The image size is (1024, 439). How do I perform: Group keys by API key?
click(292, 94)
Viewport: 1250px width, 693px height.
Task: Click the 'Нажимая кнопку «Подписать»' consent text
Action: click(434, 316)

★ ★ ★ ★ ★ ★ ★

▶ [REQUIREMENT] An exact repetition of the data above is all that is needed.

▶ [EXERCISE OUTPUT]
The image size is (1024, 439). How do I perform: Group keys by API key?
click(292, 94)
Viewport: 1250px width, 693px height.
Task: Click the 'Нажимая кнопку «Подписать»' consent text
Action: click(434, 316)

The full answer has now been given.